◆ Instrucciones de tarea: Prolongue el artículo sobre la analogía entre Obama y Roosevelt a partir de su última oración.

◆ Bloque de texto:
Obama-Roosevelt: una analogía engañosa

20 de enero de 2009

¿Será Obama un nuevo Roosevelt? La analogía es tentadora, pero engañosa por varios motivos. El más evidente es la profunda diferencia de timing. Cuando Roosevelt fue investido presidente, en marzo de 1933, la situación económica parecía totalmente desesperante: la producción había caído más de un 20% desde 1929, el índice de desempleo alcanzaba el 25%, por no hablar de la alarmante situación internacional. Luego de la calamitosa presidencia de Hoover, que se enredó durante tres años en su estrategia «liquidacionista», que apuntaba a dejar que los bancos «malos» quebrasen uno tras otro, y en su dogmatismo anti Estado (excedentes presupuestarios hasta 1931, ninguna reactivación del gasto público), los norteamericanos querían un cambio fuerte y esperaban a Roosevelt como si fuera el mesías. Esta situación desesperada le permitió aplicar una política radicalmente nueva.

◆ Filas almacenadas:
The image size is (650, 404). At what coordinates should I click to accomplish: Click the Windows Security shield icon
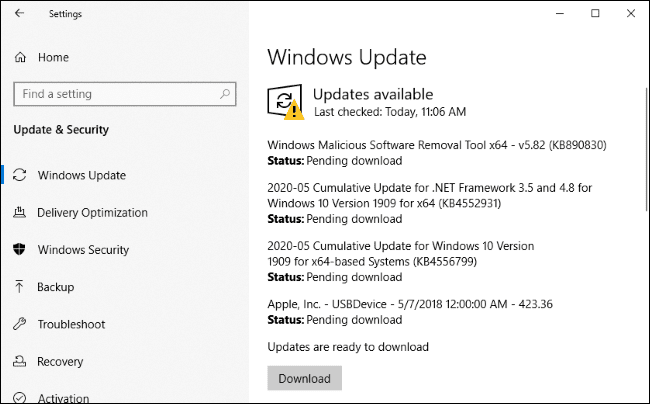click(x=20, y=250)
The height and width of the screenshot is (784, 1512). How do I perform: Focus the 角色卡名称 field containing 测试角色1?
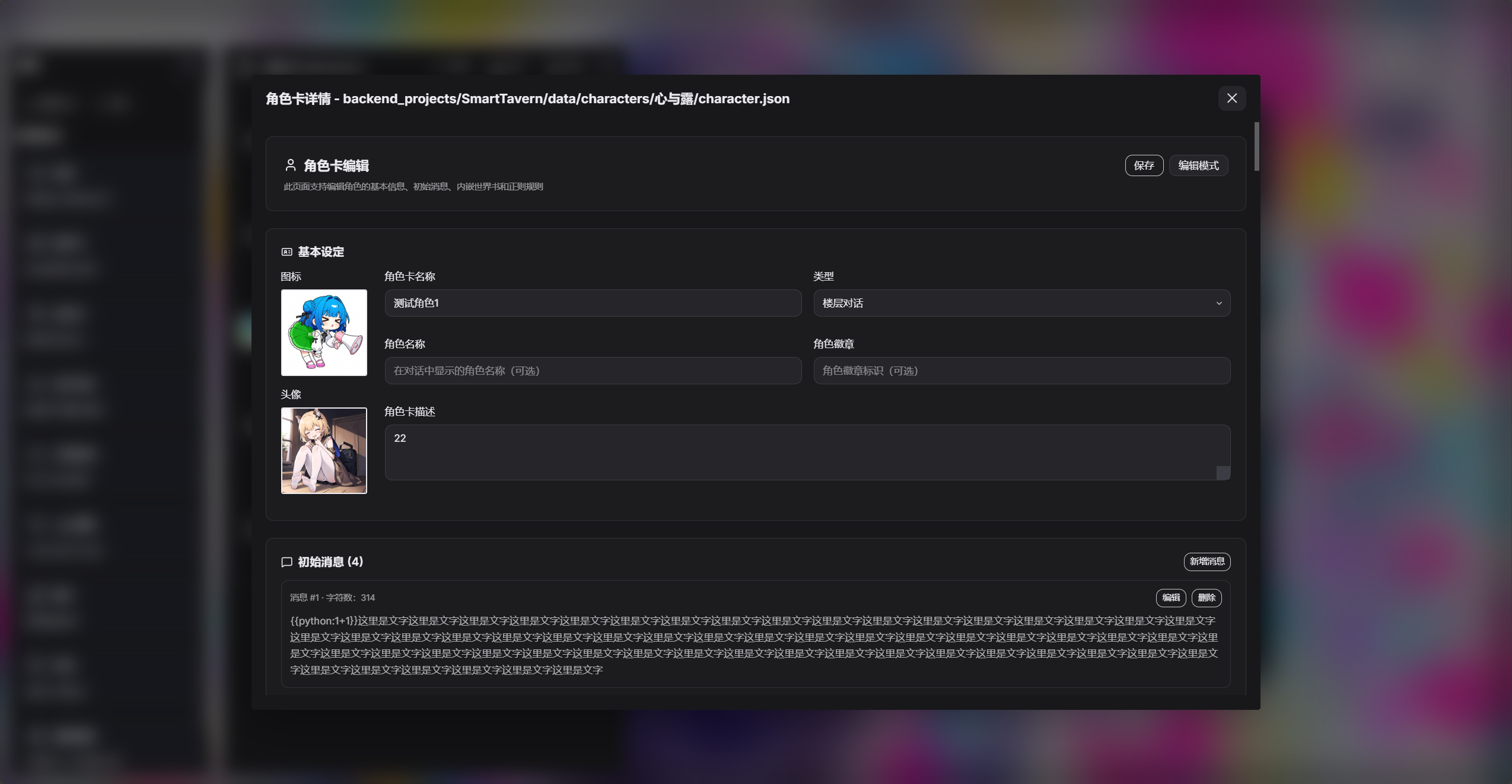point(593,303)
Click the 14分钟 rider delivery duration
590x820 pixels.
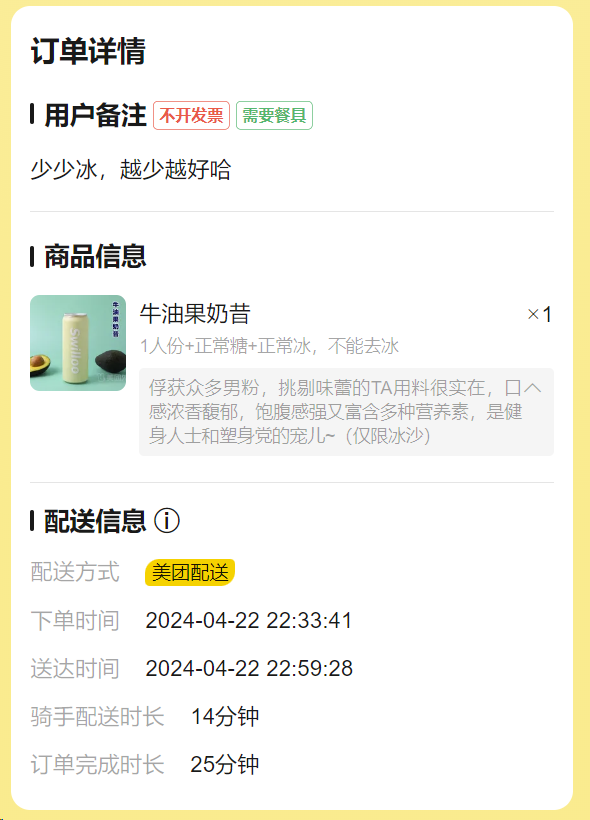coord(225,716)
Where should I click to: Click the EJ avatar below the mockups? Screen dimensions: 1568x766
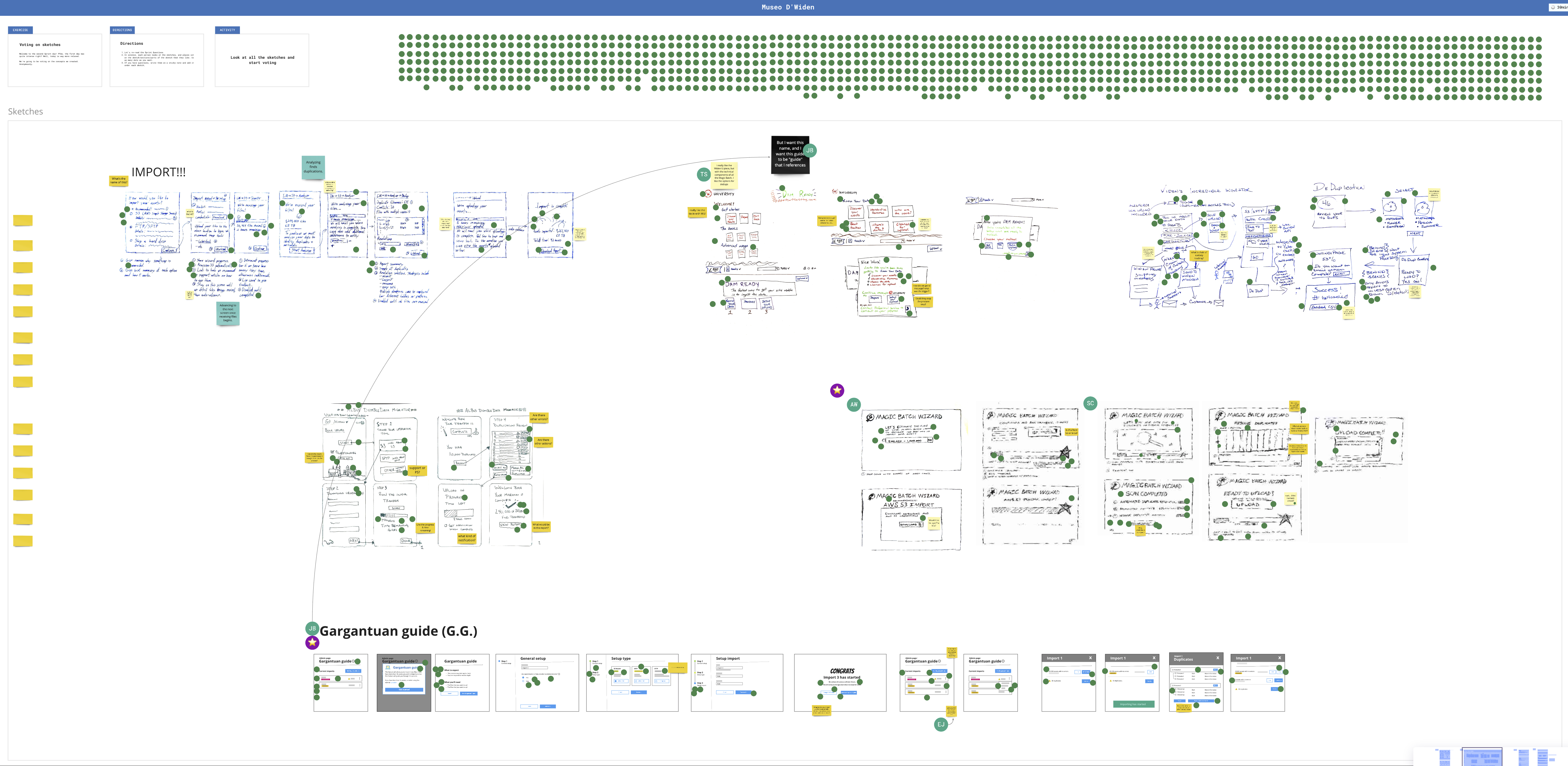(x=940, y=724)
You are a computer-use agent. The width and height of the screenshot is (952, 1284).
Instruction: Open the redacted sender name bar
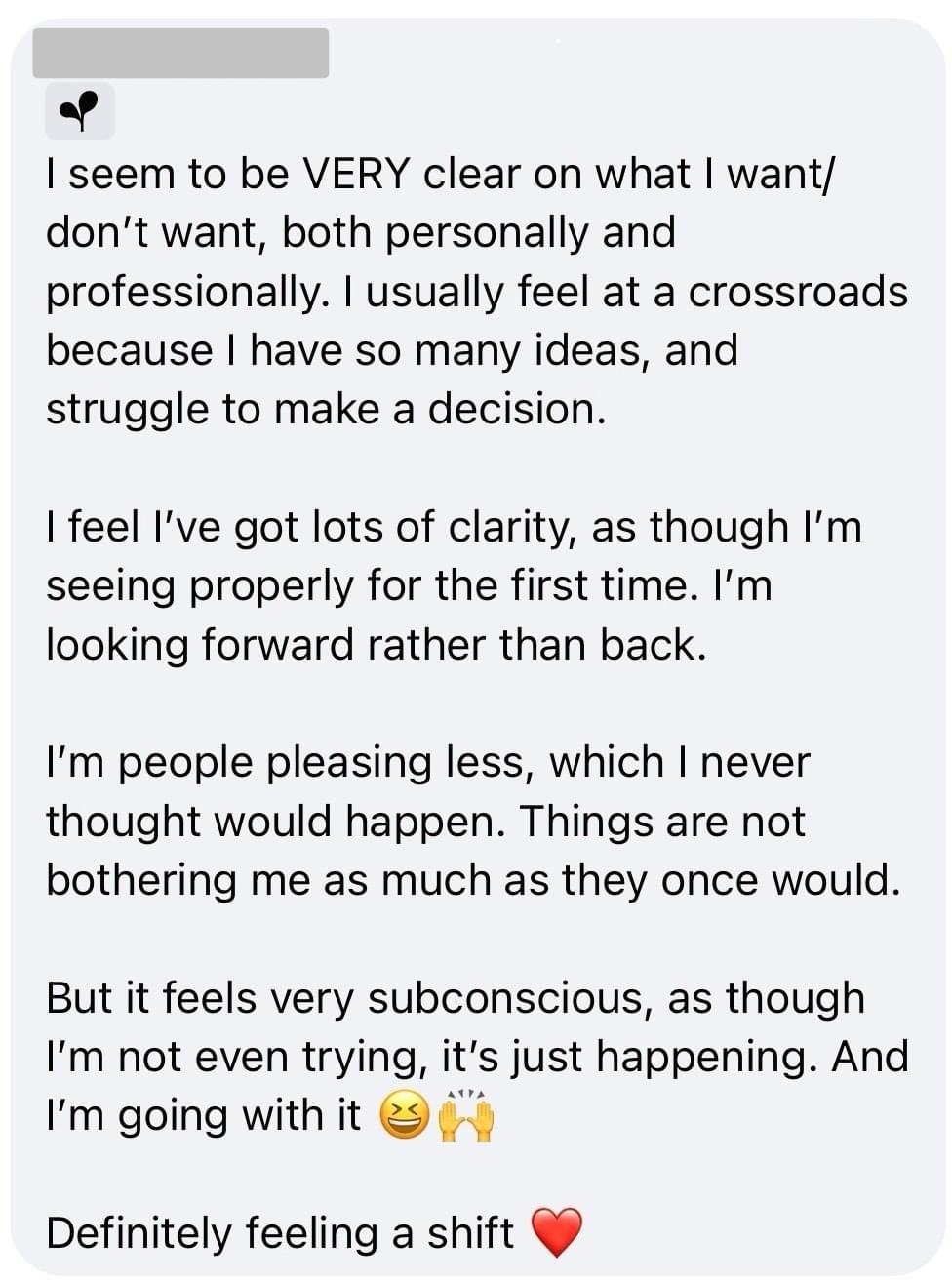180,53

--

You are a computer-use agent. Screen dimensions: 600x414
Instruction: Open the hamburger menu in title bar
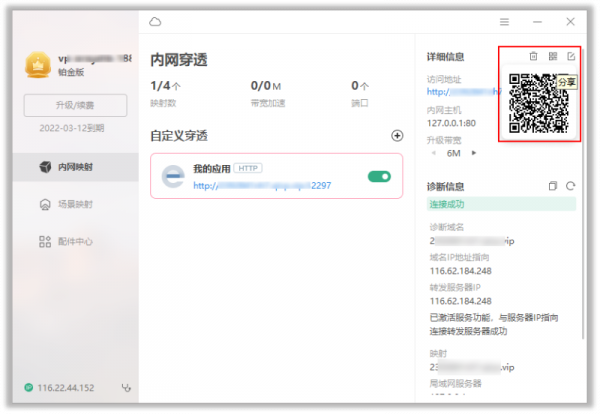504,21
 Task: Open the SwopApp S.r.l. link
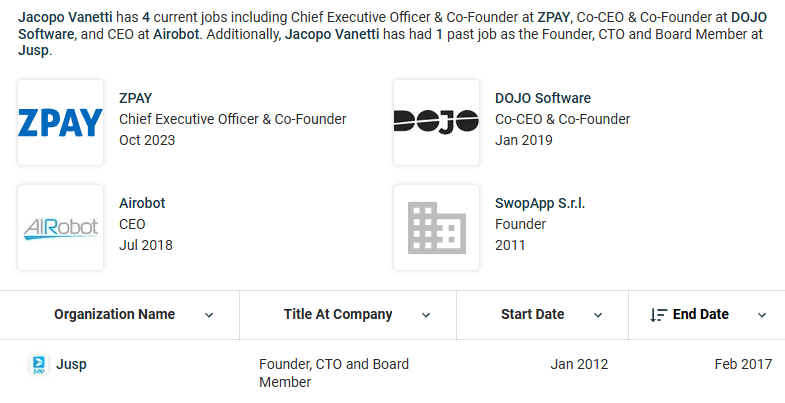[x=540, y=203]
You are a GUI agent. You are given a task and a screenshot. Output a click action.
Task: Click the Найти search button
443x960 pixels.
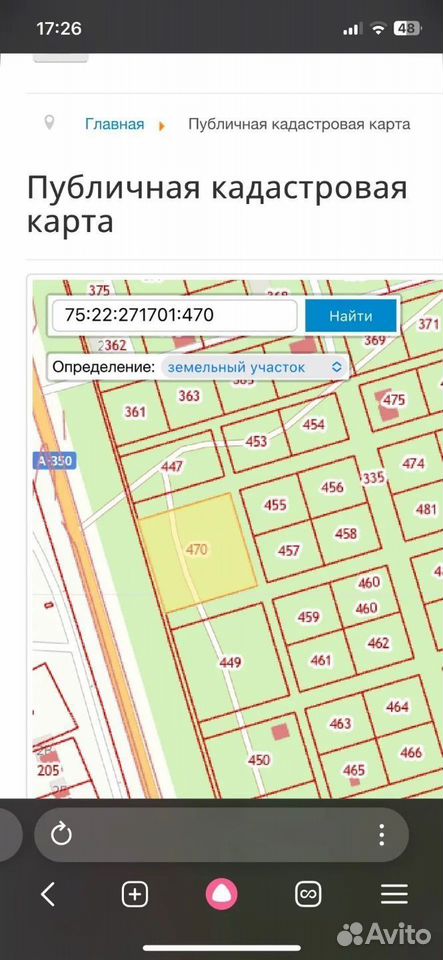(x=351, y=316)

---

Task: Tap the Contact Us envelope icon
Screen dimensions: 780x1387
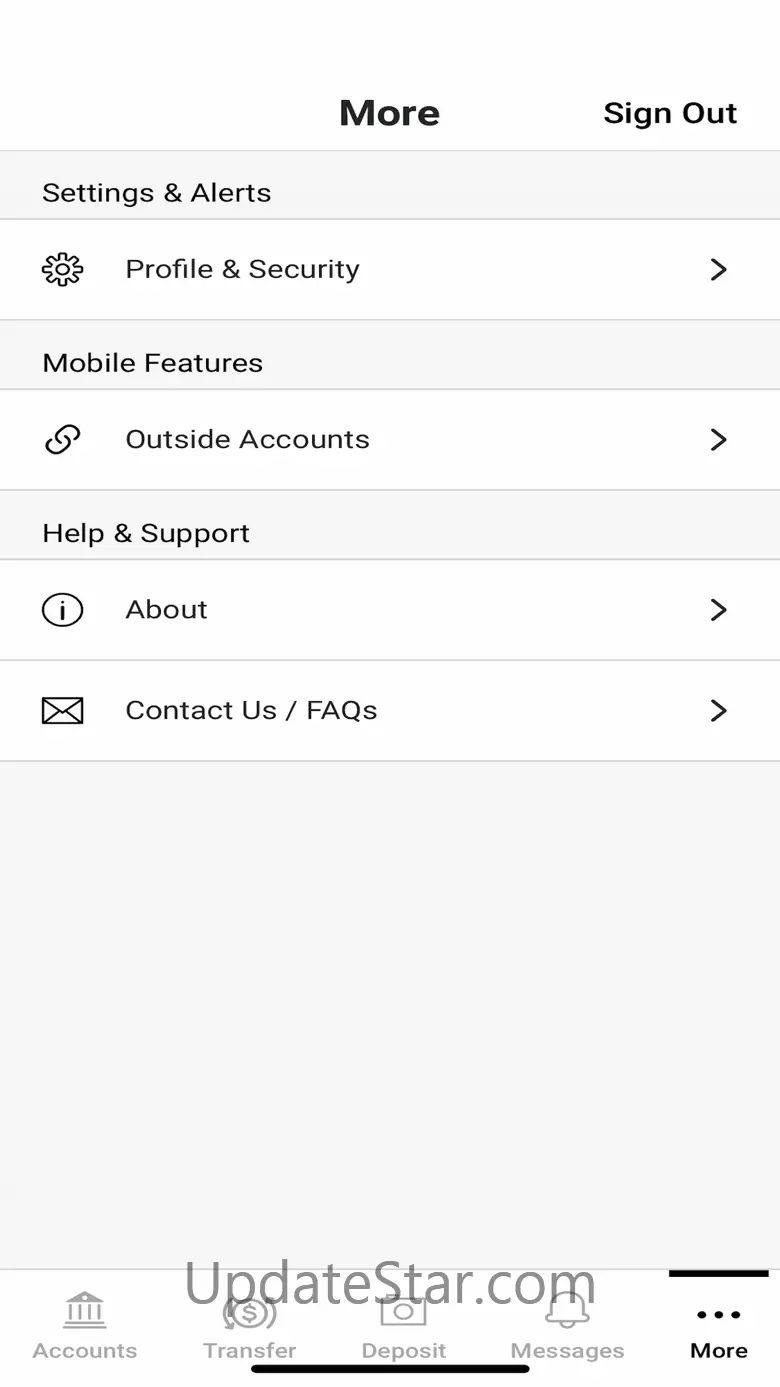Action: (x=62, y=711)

◆ En respuesta:
Para castigar a las élites financieras que se enriquecían al mismo tiempo que llevaban al país al borde del precipicio, y también para contribuir al financiamiento de una expansión gigantesca del Estado federal, decidió llevar en pocos años al 80-90% las tasas de imposición aplicables a los ingresos y a las sucesiones más elevadas, nivel en el que se mantuvieron durante casi cincuenta años.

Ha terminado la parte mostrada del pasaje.